Background: Patients with hepatic encephalopathy (HE) have many triggers and a high mortality rate. The protective effect of existing therapeutic drugs on the liver is weak. We found that Danggui Shaoyao Powder can improve the symptoms of HE and may have a better liver protection effect. And the mechanism of it is unclear.

Objective: The research explores the mechanism of Danggui Shaoyao Powder for the treatment of HE through network pharmacology, molecular docking and molecular dynamics.

Methods: Targets of Danggui Shaoyao Powder were screened from Traditional Chinese Medicine System Pharmacology Platform (TCMSP), SwissTargetPrediction, and Uniport. GeneCards was used to gain targets of HE. Further, core targets and ingredients were screened by protein-protein interaction network (PPI) and herbs-compounds-targets network. Gene Ontology (GO), and Kyoto Encyclopedia of Genes and Genomes (KEGG) enrichment analysis were completed to screen relative sites and signaling pathways. Molecular docking and dynamics were used to show the stability of ligand-receptor complexes.

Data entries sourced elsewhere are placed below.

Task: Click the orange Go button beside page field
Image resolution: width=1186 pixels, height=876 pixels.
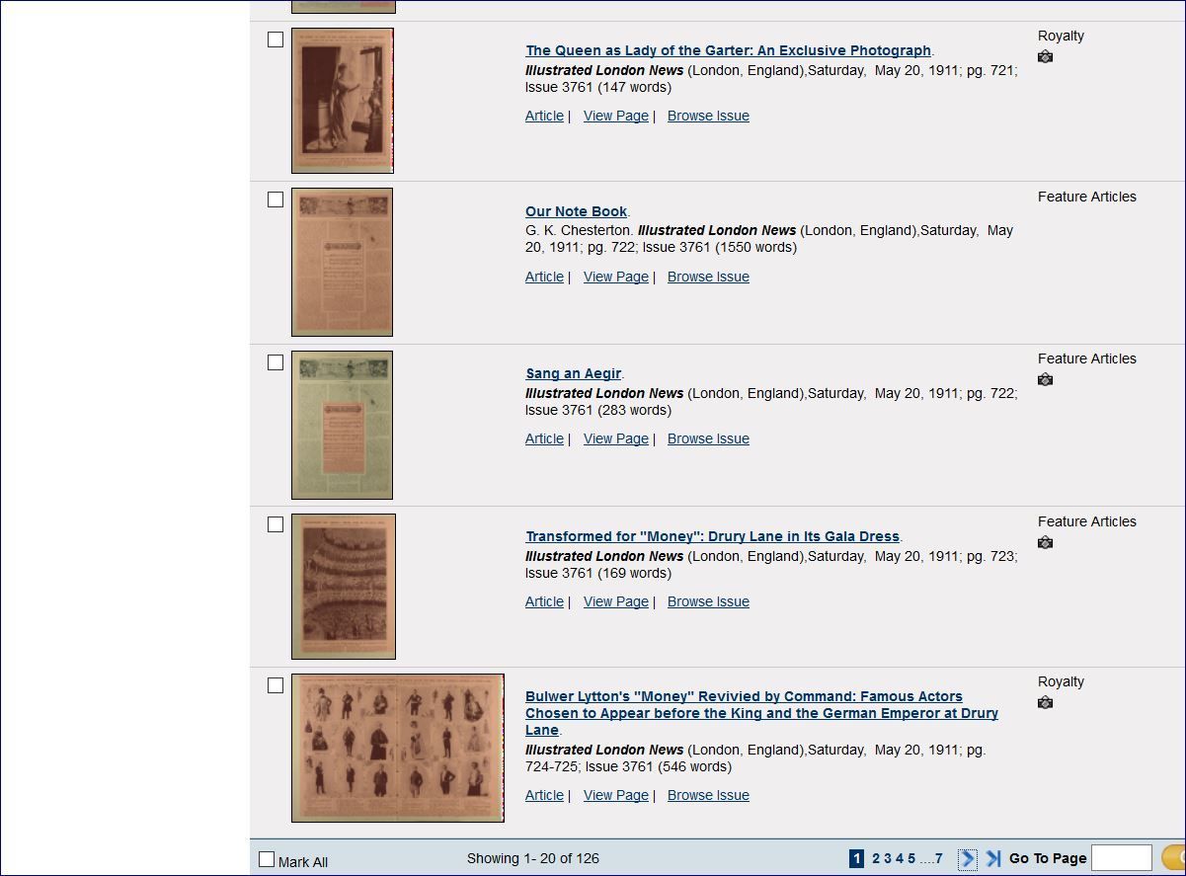Action: click(1174, 858)
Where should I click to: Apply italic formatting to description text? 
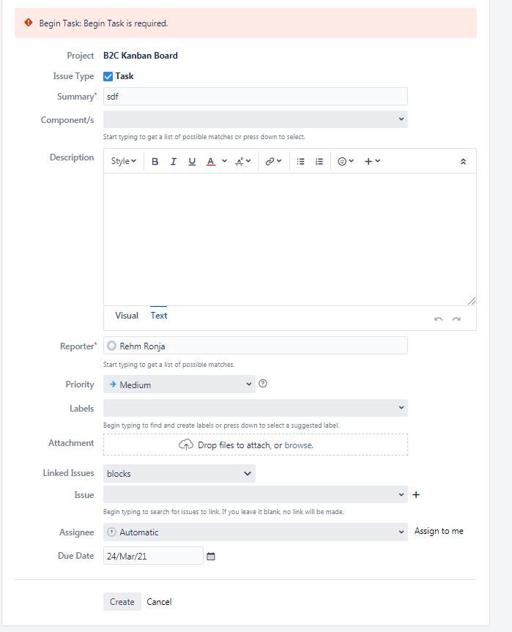[173, 161]
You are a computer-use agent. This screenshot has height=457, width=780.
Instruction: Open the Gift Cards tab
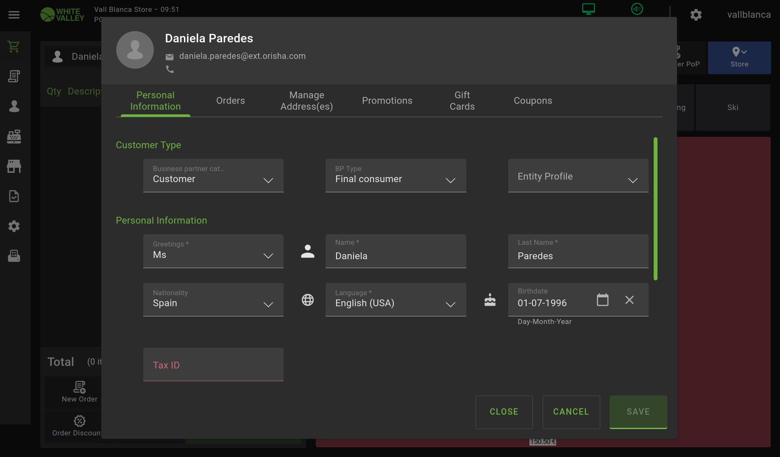pos(462,101)
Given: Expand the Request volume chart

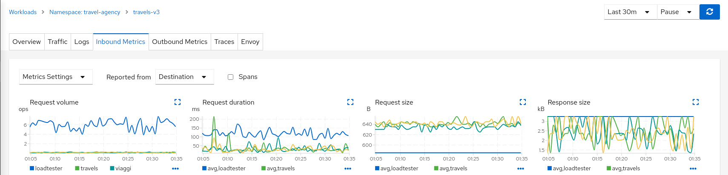Looking at the screenshot, I should coord(178,102).
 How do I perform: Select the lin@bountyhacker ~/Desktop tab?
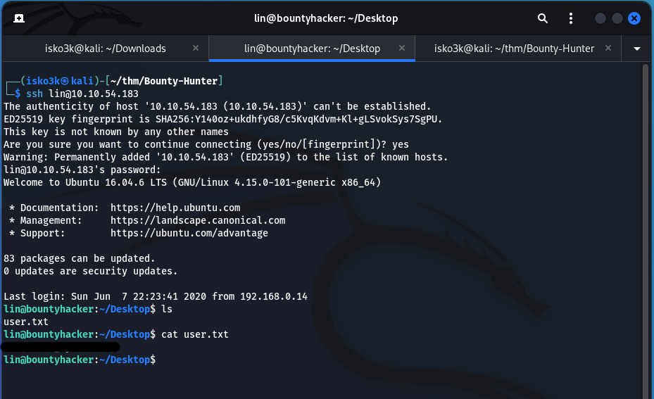pos(312,49)
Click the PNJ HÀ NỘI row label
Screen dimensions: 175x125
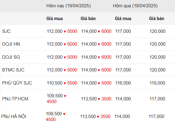click(14, 116)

Results: IL6, SRC and kaempferol, beta-sitosterol were screened as the top two core targets and ingredients. Dendrites, dendritic trees, and membrane sides were defined as the main sites of action. Core signaling pathways were screened such as: PI3K-Akt and MAPK. Molecular docking shows well-defined binding sites and the stability of the binding is demonstrated by molecular dynamics.

Conclusion: Through this study, Danggui Shaoyao Powder may act on IL6, SRC, and other targets through ingredients such as kaempferol and beat-sitosterol and regulate signaling pathways such as PI3K-Akt, MAPK and NF-κB to the treatment of HE.